Configure Azure MySQL on Privacera Platform

This topic allows you to connect to an Azure MySQL server from the Azure virtual machine which will act as a storage for Ranger database and Privacera database (Optional).

Prerequisites

Before you begin, ensure the following prerequisite are met:

  • Create a privacera_db database in the Azure MySQL server that can be accessible.

Procedure
  1. SSH to the instance where Privacera is installed.
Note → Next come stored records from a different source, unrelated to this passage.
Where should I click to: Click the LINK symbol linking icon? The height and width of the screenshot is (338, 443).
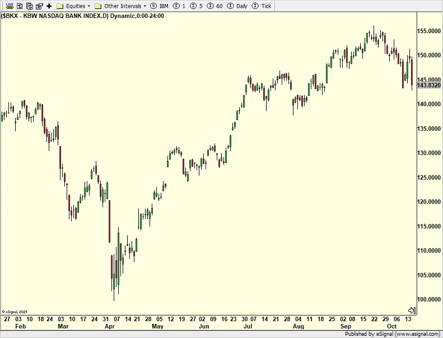pos(10,6)
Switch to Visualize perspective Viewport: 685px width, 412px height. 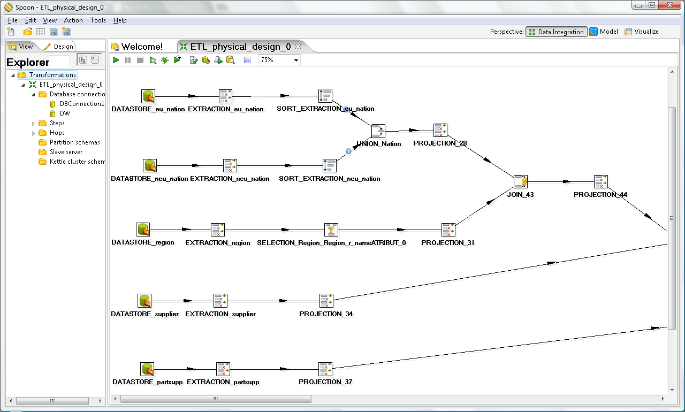click(x=642, y=32)
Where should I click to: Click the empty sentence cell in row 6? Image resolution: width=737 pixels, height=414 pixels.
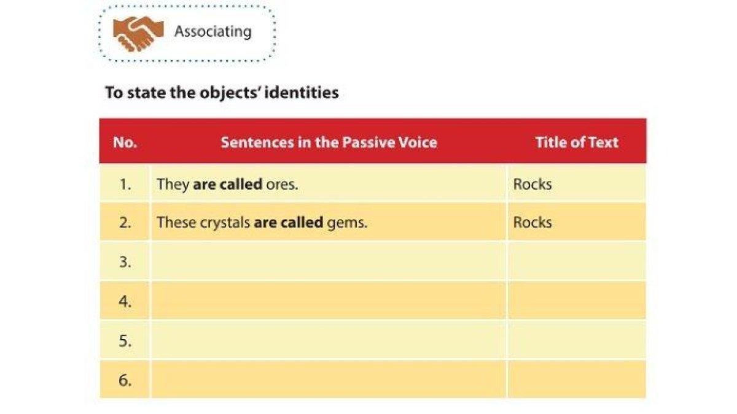pos(329,380)
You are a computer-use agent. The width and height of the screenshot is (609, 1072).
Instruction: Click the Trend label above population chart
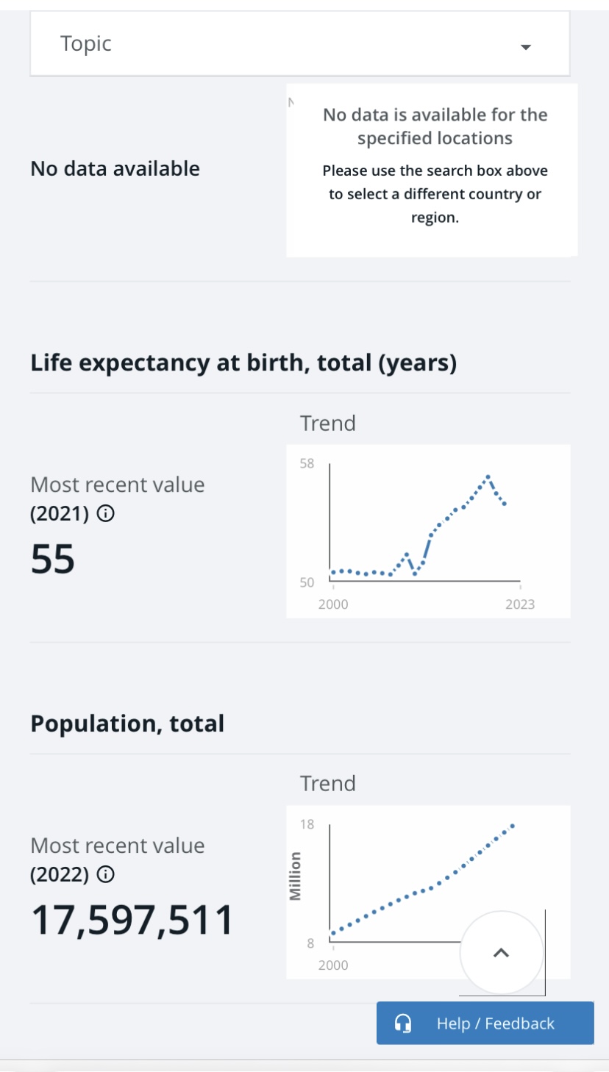pos(328,783)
  2. Run the following command.

    cd ~/privacera/privacera-manager
    cp config/sample-vars/vars.external.db.mysql.yml config/custom-vars/
    vi config/custom-vars/vars.external.db.mysql.yml
    
  3. In this file set values for the following:

    Enter the hostname of the Azure MySQL server, and the name of the database you want to connect to. Get the name of the database from the Prerequisites section above.

    EXTERNAL_DB_HOST: "<PLEASE_CHANGE>"
    EXTERNAL_DB_NAME: "<PLEASE_CHANGE>"
    

    Enter the credentials of the user who has access to the database.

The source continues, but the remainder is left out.